This post will probably be helpful:
From the image documentation I didn’t see any mention of importing images from the web, so I just want clarification on whether or not this is possible in Typst. Thanks.
If you want to know more about why this is not one of Typst’s features, I find this comment on a proposed feature illuminating:
typst:main
← tetofonta:main
This is unfortunately quite problematic for security reasons. Typst puts a stron… g focus on being safe to run on untrusted input. There are two sides to this:
- **Input:** We try to make sure that Typst code has as little access to files on your computer as possible. For this reason, you can only read files within the root directory of your project.
- **Output:** Even if your Typst code managed to read secret information, we aim to make it as hard as possible to exfiltrate that information.
Both sides are important because both have some inherent weaknesses:
- On the input side, it's sometimes hard to define what the sandbox should even be! If the users compiles in their home directory, the project sandbox is all of their home directory (which is a lot).

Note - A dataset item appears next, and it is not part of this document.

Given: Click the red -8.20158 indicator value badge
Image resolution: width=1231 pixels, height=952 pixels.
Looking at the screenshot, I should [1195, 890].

If the project contains a symlink pointing out of it, that might have been intentional, or it could be part of an attack (though transferring a symlink to a person is already more complicated than a plain file).
- On the output side, we are in a pretty good position because Typst forbids any kind environment interaction. The only exfiltration route I'm currently aware of is by embedding the information directly in the PDF and getting the user to send it to you. That requires some social engineering, but it's not impossible. It's something we can't really prevent, underlining the importance of sandboxing on the input side.
So with these things in mind, it may become clear why this PR is problematic: It opens up an exfiltration route on the output side. Concretely, in this implementation, if a script gets ahold of valuable information, it could encode that information as a base64 package name and then try to import that from a custom server that processes that information. This means effectively a total breakdown of our security promises.
Now, upon thinking further, one might come up with the idea of only allowing static string literals in import statements: Then, the string can't be data dependant and we're good, right?
Unfortunately we aren't. Let me give one example of a possible attack: You prepare an array with 400 functions containing import statements á la `@git:git@myserver.com/myuser/package:0.0.1` .. `@git:git@myserver.com/myuser/package:0.0.400`. Then, you transmit a byte sequence by calling the function at the index corresponding to that byte, and then removing that index from the array. That way, you can unambigiously transmit $400-256+1$ bytes. There are probably myriads of further ways that could be used to exfiltrate information (e.g. timings attacks). In short: Any kind of code-triggered remote fetching to an untrusted server is very problematic.
I'm not yet certain of its safety, but there is at least an _idea_ for how to support Git imports without such problems. The idea is to only support Git or other kinds of remote non-Typst-Universe imports in a `typst.toml` manifest. That way, we can fetch all Git dependencies upfront (including, very importantly, transitive ones!) with no data-dependance and then do not allow for any network access during code evaluation. We've [discussed it a bit on Discord](https://discord.com/channels/1054443721975922748/1176122103355953162/1191795494326906880) before, but it's still very much in an early design stage, so more discussion is necessary!
This would probably still be opt-in, since it's still a network access and the remote party would still know _that_ you compiled the document, but I think it would solve the data exfiltration problem.